Just because you have hired people with the experience your team needs, though, doesn’t automatically mean they are going to be successful. They will need some time to build relationships and trust within the organization, and they will need your backing to propose this new direction for your engineering stack. We did not have tremendous time to accomplish that, so we put our new managers in positions to demonstrate their capabilities quickly. At FlightAware, we expect our managers to also be individual contributors for some portion of their time, and our new managers were able to demonstrate their coding chops and the benefits of their proposed approaches early by jumping in the fray. This meant they built the credibility needed when we began proposing what the FlightAware web stack would look like in the future.
Now that we had the talent in place and the relationships built to put some real definitions around WebNXT, what did we determine? We (I’m using we very loosely here, I reviewed, gave blessings and asked questions during this process) proposed the following high-level vision for WebNXT:
- We would build our web applications following cloud native principles where we use containers, service meshes, microservices, immutable infrastructure, declarative APIs, continuous delivery, and automation.

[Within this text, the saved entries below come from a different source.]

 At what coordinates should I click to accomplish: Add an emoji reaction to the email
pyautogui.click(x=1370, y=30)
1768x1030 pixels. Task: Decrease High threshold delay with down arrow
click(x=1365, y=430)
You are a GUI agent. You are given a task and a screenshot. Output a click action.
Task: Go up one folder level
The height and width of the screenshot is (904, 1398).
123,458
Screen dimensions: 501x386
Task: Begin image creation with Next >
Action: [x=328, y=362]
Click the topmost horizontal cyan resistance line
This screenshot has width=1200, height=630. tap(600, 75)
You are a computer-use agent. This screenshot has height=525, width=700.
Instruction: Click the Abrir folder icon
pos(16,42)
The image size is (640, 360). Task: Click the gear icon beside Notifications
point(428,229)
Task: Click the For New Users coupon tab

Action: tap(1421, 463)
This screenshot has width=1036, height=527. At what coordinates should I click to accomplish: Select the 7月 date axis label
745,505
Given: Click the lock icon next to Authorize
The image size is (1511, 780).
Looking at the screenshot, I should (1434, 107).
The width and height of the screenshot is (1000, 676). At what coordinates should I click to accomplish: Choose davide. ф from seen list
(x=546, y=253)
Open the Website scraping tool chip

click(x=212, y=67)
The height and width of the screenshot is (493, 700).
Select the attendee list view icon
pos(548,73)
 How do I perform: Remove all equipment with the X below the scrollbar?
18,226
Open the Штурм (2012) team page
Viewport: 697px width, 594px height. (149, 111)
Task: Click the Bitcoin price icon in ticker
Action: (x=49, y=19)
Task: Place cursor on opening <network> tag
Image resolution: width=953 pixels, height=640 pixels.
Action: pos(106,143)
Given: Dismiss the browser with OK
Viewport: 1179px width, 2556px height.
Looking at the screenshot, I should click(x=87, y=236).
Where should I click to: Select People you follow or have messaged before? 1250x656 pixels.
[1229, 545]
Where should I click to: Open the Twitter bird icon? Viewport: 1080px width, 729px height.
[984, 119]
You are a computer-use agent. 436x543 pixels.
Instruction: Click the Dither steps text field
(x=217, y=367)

- Web applications would be standalone, isolated services with separated frontends and backends.
- All new web applications and any major changes to existing applications will be done using WebNext methodology. Only small changes or exceptions (where it is universally agreed) will use TCL.
We also defined more specifics around what the architecture would look like, but that last point above was the crux of the vision and the most radical part. We would move on from the existing TCL stack and start fresh. That is a consequential decision given the investment in our existing codebase and the effort required to move functionality into a new paradigm.
We did not come to that decision lightly, and we spent a fair amount of time investigating and building tooling for embedding TCL interpreters so we could re-use code. However, when we decided on a cloud native approach, this really meant building applications that did one thing and did that one thing well. Unfortunately, that was not the approach we had used for much of our TCL development over the years, so we were going to have to peel apart the onion. I think of this as the “rip the band aid off” approach, and it certainly carries certain risks, but in our case those risks associated with rewriting functionality were less than those of continuing within the previous paradigm.
Next Steps
With this high-level plan in place, we went about building buy-in and executing on our plan. There have been several successes and challenges along the way, and I’ll cover that in a subsequent post. We are now about halfway through the transformation, and on the cusp of delivering FlightAware’s website based on the new stack and methodology. That will be an exciting achievement, and I look forward to sharing more details on that process soon.